- **Directives**
- a) In the market risk dashboard below, which country withdrew from OPEC+ on May 1st?
- b) Reproduce the passage of the market risk dashboard below from "The coming week" up to and including "the path thereafter.".
- c) Extend the weekly market risk dashboard below, carrying it on from its final sentence.

Next Week's Risk Dashboard
- OPEC+ meeting faces bigger issues than near-term output
- NATO Summit to amplify divisions
- FOMC minutes could reveal more about the ‘family fight’
- Canadian jobs — what comes after the big gain…
- …and the state of the labour market
- BoC surveys may raise inflation expectations
- Analysts to sharpen pencils ahead of following week’s US earnings
- BCRP to stand pat post-election amid rising inflation
- RBNZ could hike
- Bank Negara Malaysia to hold as subsidies keep inflation low
- Inflation: China, Philippines, Taiwan, Norway, Sweden, Brazil, Chile, Colombia, Mexico
- Global macro
Chart of the Week
When it comes to family fights, some occur within more dysfunctional ones than others. That point will be emphasized this week at the OPEC+ meeting that faces more challenges ahead than just August production quotas. It will again be emphasized at the NATO Summit in Turkey on July 7th–8th where Trump is expected to rage against allies for not supporting his poorly planned and executed war with Iran and for choosing not to have the same military-industrial complex and interventionist foreign policy as the United States. Another ‘fight’ may be revealed within further insights that may be provided regarding the potentially seismic changes that are embroiling officials at the Federal Reserve under new Chairman Warsh.
Toss in an order of Canadian jobs, three central bank decisions (RBNZ, BCRP, Negara), pre-decision BoC surveys including inflation expectations, FOMC minutes, ECB minutes, the BoE’s financial stability assessment and a round of inflation data spanning several economies and I’d say we have enough to call it an active week for global and regional market risks.
The coming week will also see analysts sharpening their pencils ahead of the following week’s start to the Q2 US earnings season that will report on wartime effects and tariff rebates.
OPEC+—A DYSFUNCTIONAL FAMILY FIGHT
Lovely Vienna will once again play host city to the OPEC+ meeting on Tuesday and Wednesday. Somehow, I doubt that Federal Reserve Chair Warsh’s ‘good family fight’ will be portable to this gathering. For one thing, the ‘family’ has gotten smaller after the United Arab Emirates withdrew on May 1st. Several of the rest of the members are squabbling, to put it mildly. Key will be debate over whether to remain committed to higher production quotas in August and the path thereafter.

- **Collected material**
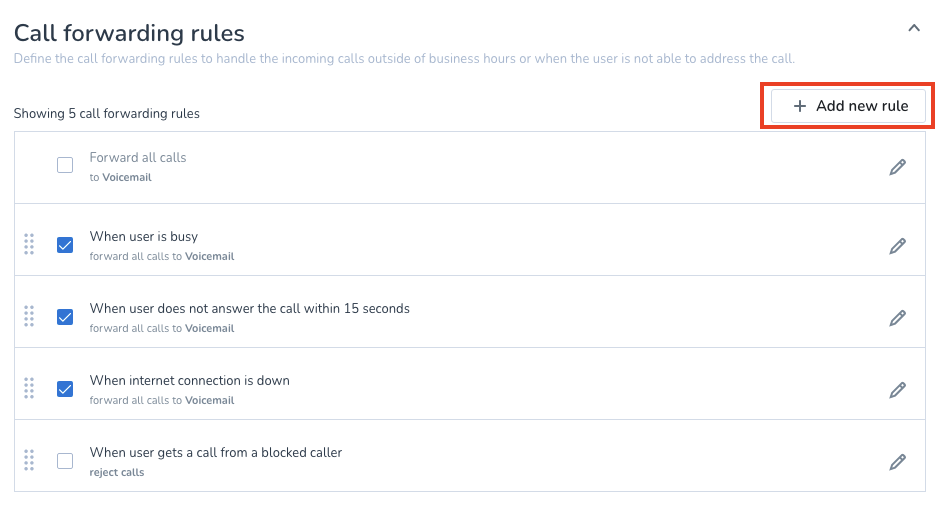Click drag handle of internet connection down rule

point(29,388)
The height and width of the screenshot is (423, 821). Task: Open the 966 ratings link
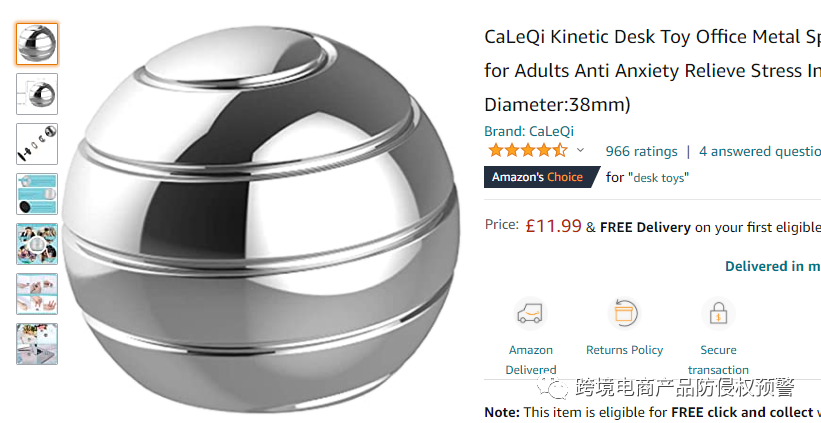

- **Responses to the tasks**
- a) The United Arab Emirates.

- b)
The coming week will also see analysts sharpening their pencils ahead of the following week’s start to the Q2 US earnings season that will report on wartime effects and tariff rebates.
OPEC+—A DYSFUNCTIONAL FAMILY FIGHT
Lovely Vienna will once again play host city to the OPEC+ meeting on Tuesday and Wednesday. Somehow, I doubt that Federal Reserve Chair Warsh’s ‘good family fight’ will be portable to this gathering. For one thing, the ‘family’ has gotten smaller after the United Arab Emirates withdrew on May 1st. Several of the rest of the members are squabbling, to put it mildly. Key will be debate over whether to remain committed to higher production quotas in August and the path thereafter.

- c)
Their ability to deliver upon such quota increases is doubtful, given damage to energy infrastructure and ongoing progress toward reopening the Strait of Hormuz. As my colleague Jay Parmar’s chart of the week on the front cover demonstrates, the Strait’s reopening progress remains a far cray away from pre-war norms. More important over time may be whether sanctions against Iran can truly be dropped and the impact this may have upon a renewed source of supply on global oil markets (chart 1). It remains uncertain how the US Congress and other global polities can enact upon the pledge to drop sanctions within the US-Iran MOU.
Nevertheless, as previously noted, the N.A. gasoline market will remain tight and slow to pass through lower energy prices given tight inventories (chart 2) and sky-high refinery utilization rates (chart 3).
In Canada, gasoline prices have come down but remain sharply higher than before the war broke out and for similar reasons to the US given the integrated markets (chart 4). An added factor is the ongoing crowding-in of refining margins in the wake of the suspension of the fuel excise tax until Labour Day and the prior elimination of the consumer portion of the carbon tax (chart 5).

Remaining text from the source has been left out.